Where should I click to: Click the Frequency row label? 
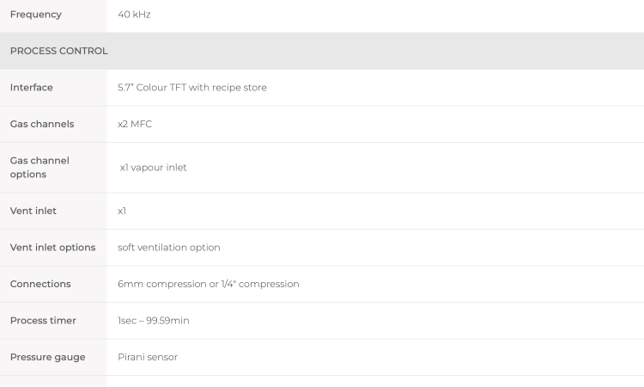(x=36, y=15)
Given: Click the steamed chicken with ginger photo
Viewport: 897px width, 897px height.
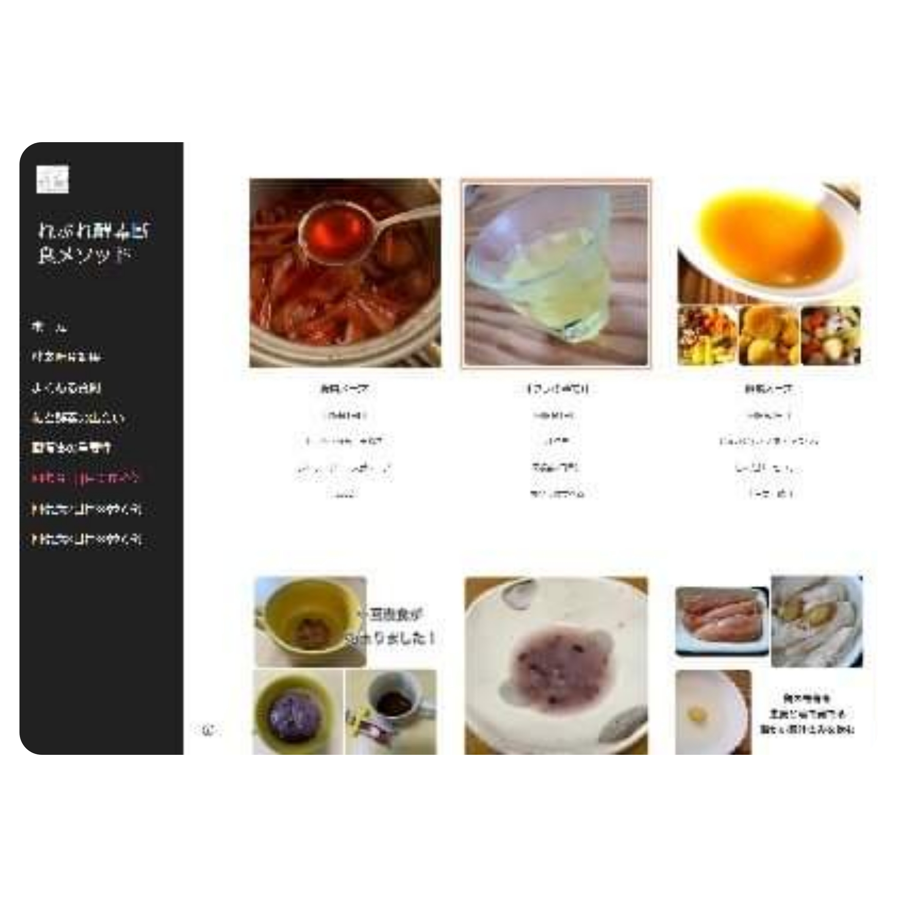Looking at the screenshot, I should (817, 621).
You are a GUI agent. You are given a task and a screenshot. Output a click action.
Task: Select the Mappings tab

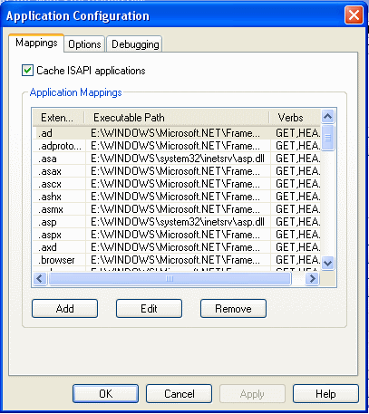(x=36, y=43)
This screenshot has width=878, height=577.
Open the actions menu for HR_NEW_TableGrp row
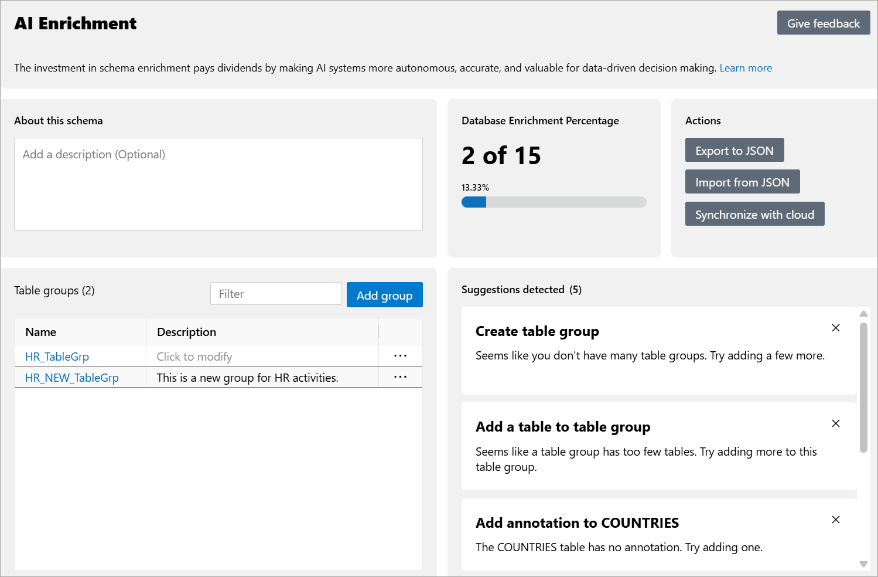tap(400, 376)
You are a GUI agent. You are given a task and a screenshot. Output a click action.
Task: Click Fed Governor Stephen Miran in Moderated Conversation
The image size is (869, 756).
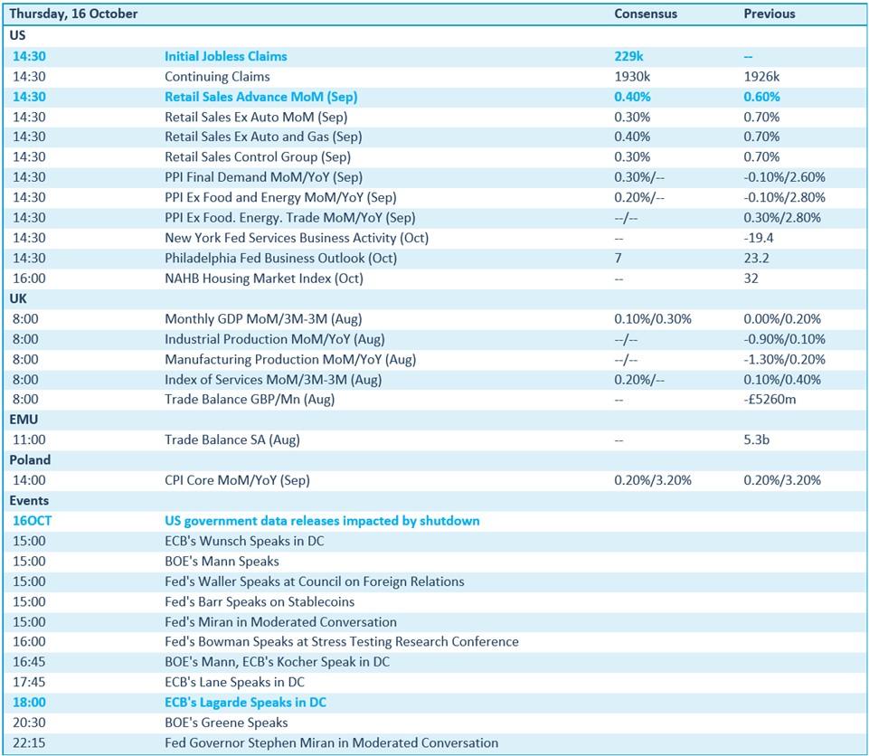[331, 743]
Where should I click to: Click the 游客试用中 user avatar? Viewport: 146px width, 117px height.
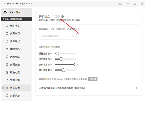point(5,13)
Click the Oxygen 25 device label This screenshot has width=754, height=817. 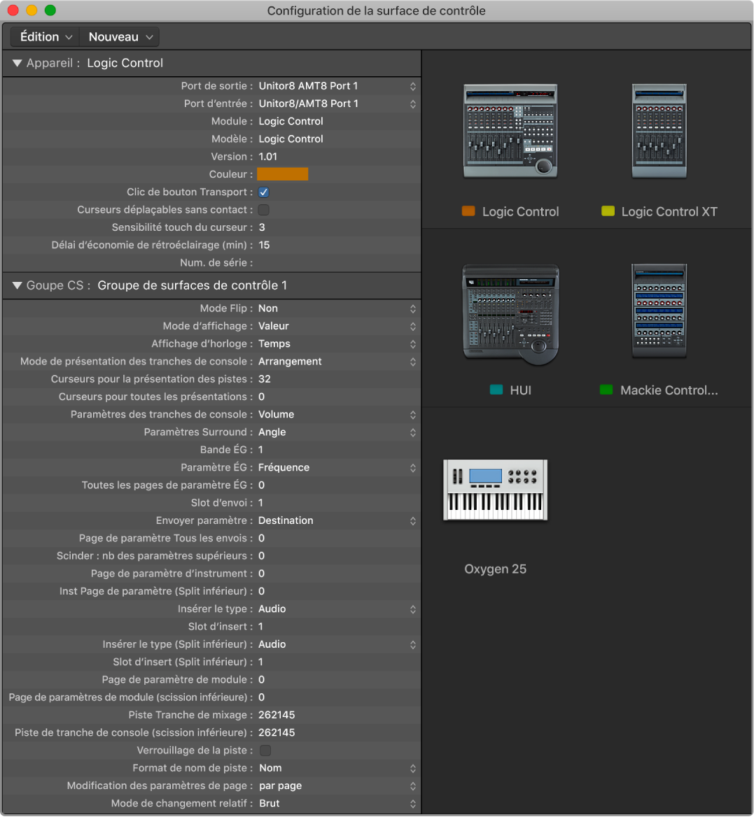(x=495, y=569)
===============
[Problem to work on] Reproduce the data above exactly, but only from the line containing "Viewport: 897px width, 897px height." through the line containing "This screenshot has width=878, height=577."; skip the pictures.

[Result for this exercise]
Viewport: 897px width, 897px height.
Looking at the screenshot, I should (817, 621).
You are a GUI agent. You are given a task and a screenshot. Output a click action.
Task: Select the Mappings tab

(x=36, y=43)
This screenshot has width=878, height=577.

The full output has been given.